Private agencies tend to have only a limited number of adoptable children at a time because when abandoned or lost children are documented and declared eligible for adoption, the authorities typically prioritise government-run agencies. In the process of matching babies to the preferences specified by parents on the waitlist, healthy, fair-skinned girls are usually the first to get picked.
When the D’Souzas were more than five months into their wait, their agency called to say that a boy was available, but no girls. “We were actually surprised to hear that so many boys get left out of the adoption stream. Since we had been waiting for so long, we almost agreed to adopt the boy,” said Marco. Just before the process could be taken forward, however, the agency called again.
“They told us that a girl might be available in some time, so we eventually chose to wait.” Two more months later, in March 2014, Marco and his wife were finally introduced to their three-month-old daughter.
In the face of stigmas
In Bangalore, Aaliya Swamy’s gender preference as an adopted parent was a lot more conscious. “We specifically wanted a girl with a dark complexion as a way of addressing two strong social stigmas that favour sons and fair skin,” said Aaliya*, a software professional whose daughter came home in January. “In south India in particular, complexion is given a lot of importance. We wanted to go beyond these ideas of beauty.”
Her choice didn’t go unquestioned. “A lot of people have asked us why we adopted a girl and not a boy, but somewhere, we wanted to bring in a change,” she said.
At times, even figures of authority end up questioning an adoptive parent’s choice of gender. Mumbai-based Meenal Mungekar, for instance, faced questions from the family court judge who legalised her adoption of two sisters in 2012.
The girls, then aged 5 and 3.5, were from an adoption agency in Maharashtra’s Jalgaon district. In the first few months after an adoption, a child is said to be in foster care until the district’s family court processes the case and grants legal parenthood to the parents. “In our case, the judge actually grilled me about why I wanted to adopt two girls, because traditionally Indian parents prefer boys,” said Meenal, a teacher working with an e-learning company.
--*--
Instruction
Say whether each statement agrees with the adoption passage, answering yes or no and quoting the deciding words: (a) The D'Souzas adopted a boy. (b) Aaliya Swamy wanted a girl with a dark complexion. (c) Meenal Mungekar adopted two sisters in 2012. The lines after this passage are not needed here.

Information supplied
--*--
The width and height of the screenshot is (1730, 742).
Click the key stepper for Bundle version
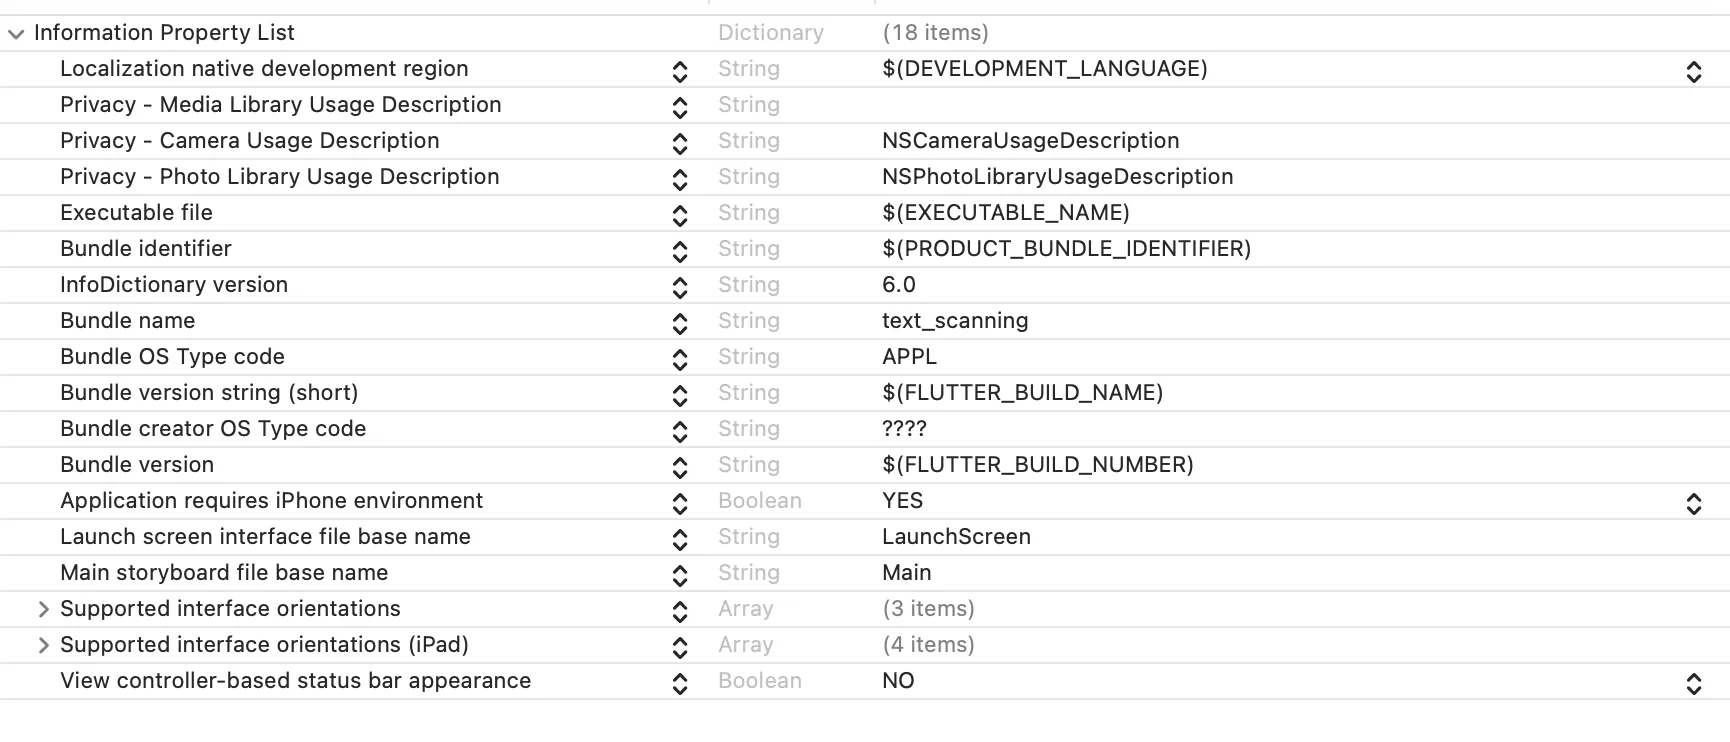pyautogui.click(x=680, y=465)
--*--
Answer to this problem
(a) No: "Marco and his wife were finally introduced to their three-month-old daughter."
(b) Yes: "We specifically wanted a girl with a dark complexion."
(c) Yes: "legalised her adoption of two sisters in 2012."